百詩篇第3巻58番

原文

Aupres du Rin1 des montaignes2 Noriques3
Naistra vn grand de gents4 trop tart5 venu,
Qui defendra SAVROME6 & Pannoniques7,
Qu'on ne saura qu'il8 sera deuenu.

異文

(1) Rin : Rhein 1650Ri 1653 1665
(2) montaignes : Montagnes 1672
(3) Noriques : Moriques 1589PV 1649Ca 1650Le 1668, Notiques 1644 1650Ri 1653 1665, noriques 1660
(4) gents : ens 1665
(5) tart 1555 1840 : tard T.A.Eds. (sauf : trard 1610)

#####

作業課題:
[1] 百詩篇第3巻58番の異文において、1665年版では「gents」がどのように表記されていますか。
[2] 百詩篇第3巻58番から、「(1) Rin : Rhein」から「(sauf : trard 1610)」までの部分を一字一句そのまま返してください。
[3] 百詩篇第3巻58番の引用本文について、最後に示された行の次から続きを補ってください。

提供データ:

#####

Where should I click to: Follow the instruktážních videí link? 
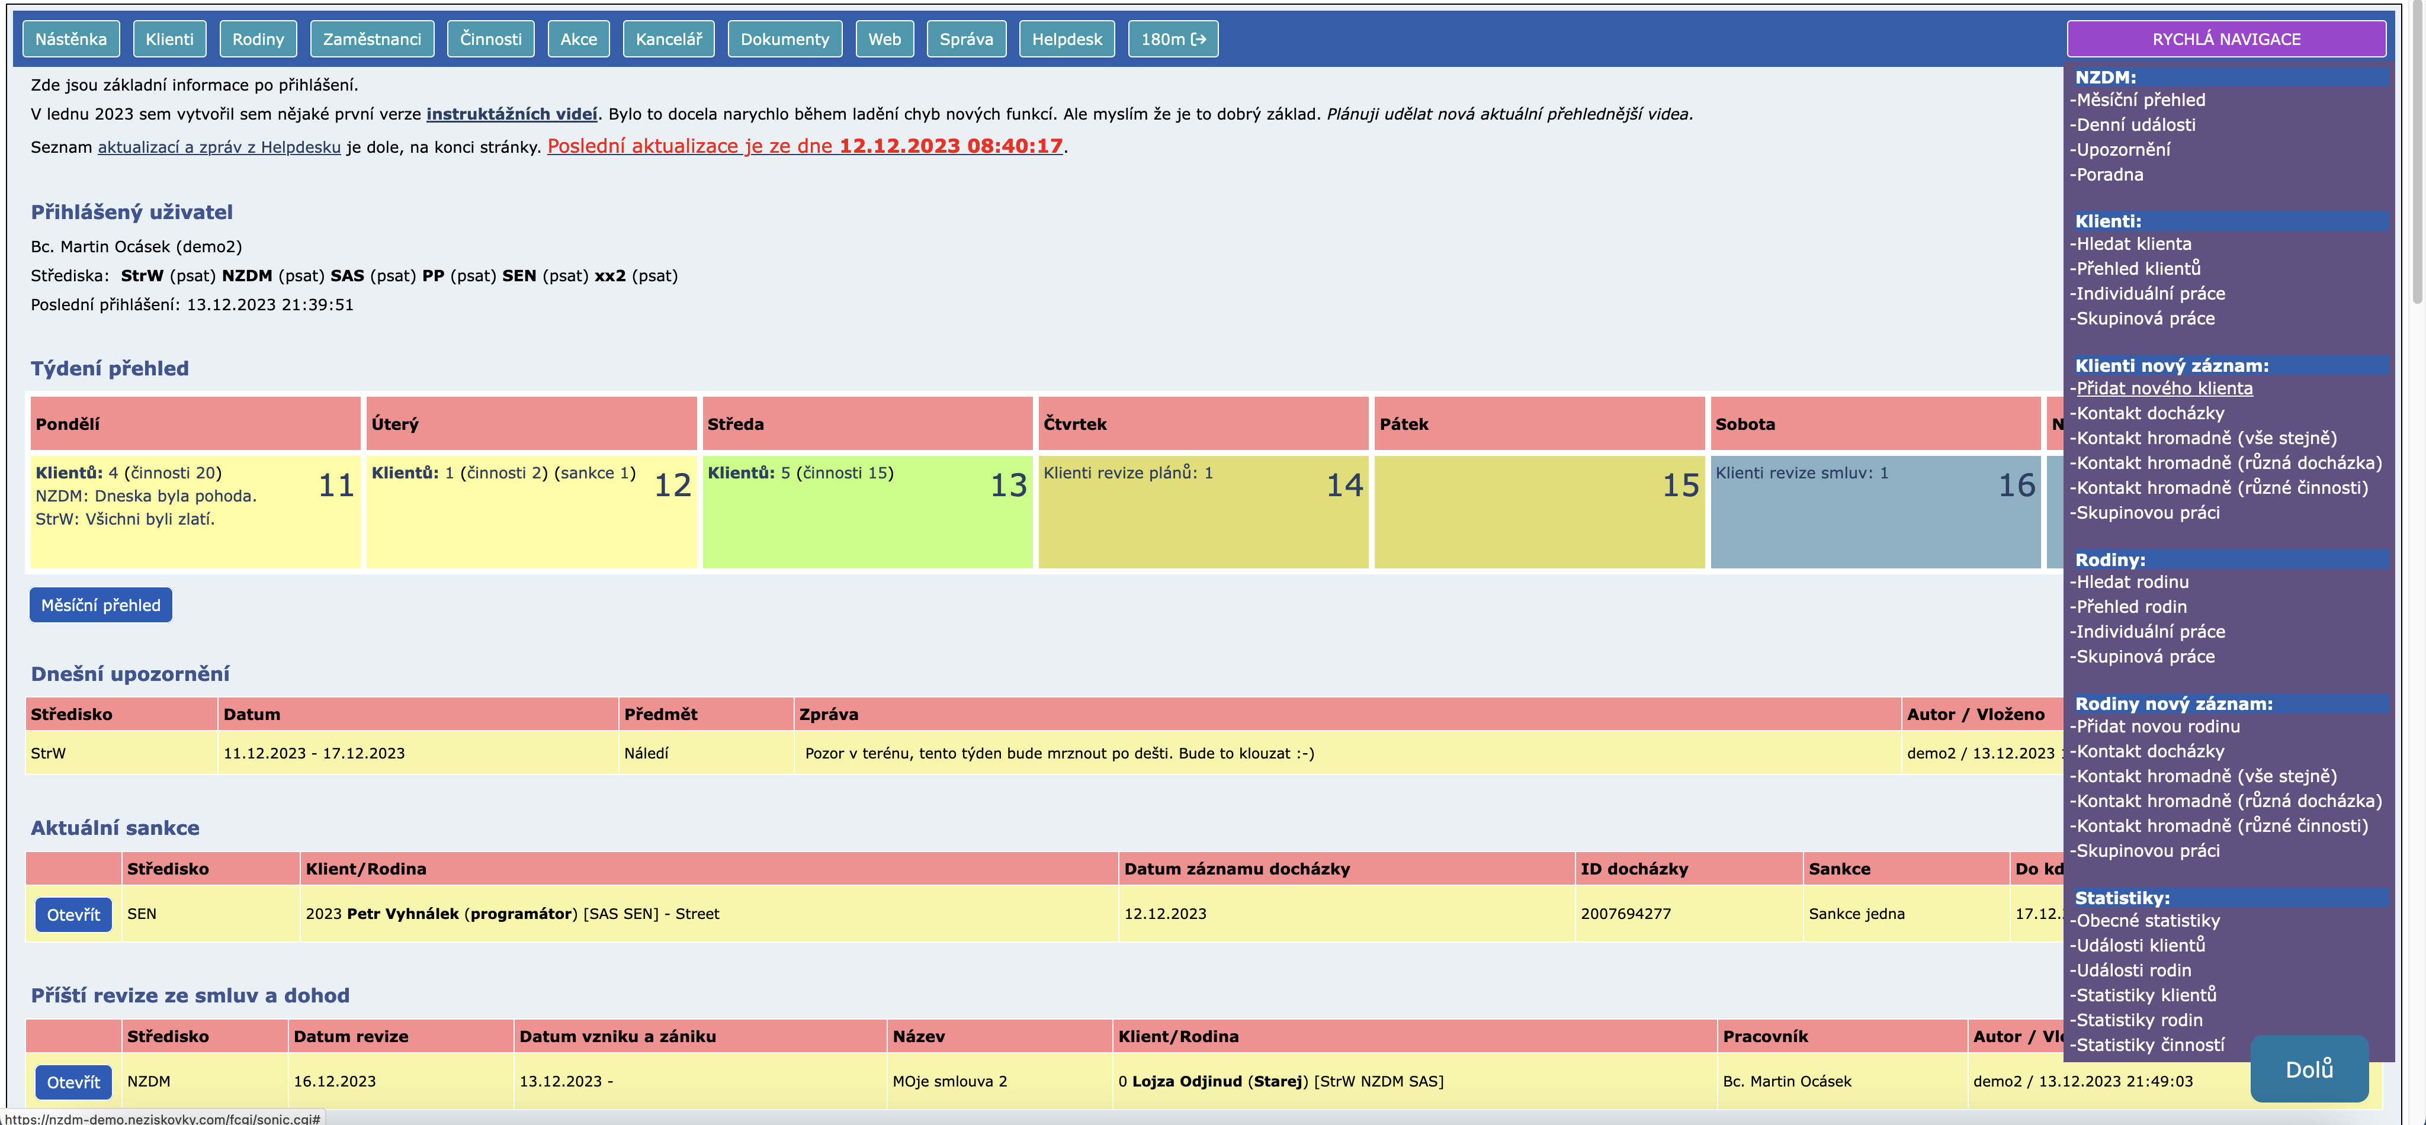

#####

課題別解答:
[1] 「ens」と表記されています。

[2]
(1) Rin : Rhein 1650Ri 1653 1665
(2) montaignes : Montagnes 1672
(3) Noriques : Moriques 1589PV 1649Ca 1650Le 1668, Notiques 1644 1650Ri 1653 1665, noriques 1660
(4) gents : ens 1665
(5) tart 1555 1840 : tard T.A.Eds. (sauf : trard 1610)

[3]
(6) SAVROME 1555 1840 : Saurome T.A.Eds. (sauf : Sarmates 1672)
(7) Pannoniques : Pannonicque 1588-89 1660
(8) qu'il : quil 1672

校訂

 ピエール・ブランダムールは2行目の gents を gent と校訂し、3行目 SAVROME をSAUROM. と校訂した。ブリューノ・プテ=ジラールは支持したが、ピーター・ラメジャラージャン=ポール・クレベールは全く言及していない。もっとも、彼らも実質的に同じ読みをしているので、ブランダムールの校訂は十分に説得的といえる。

 なお、高田勇伊藤進は1555で saurome と書かれていたと述べていたが*1、これはブランダムールの注記 en petites capitales (小さな頭文字で=小文字と同じフォントサイズの大文字で)を見間違えたものだろう。
 閲覧環境によっては適切に反映されない可能性もあるが、一応、上の原文でも文字サイズを少し小さくした。

日本語訳

ライン川の近く、ノリクムの山々の、
非常に遅れてきた人々の中から一人の偉人が生まれ、
サルマティア人たちとパンノニア人たちを守るだろう。
しかし、彼がどうなるのかは分からないだろう。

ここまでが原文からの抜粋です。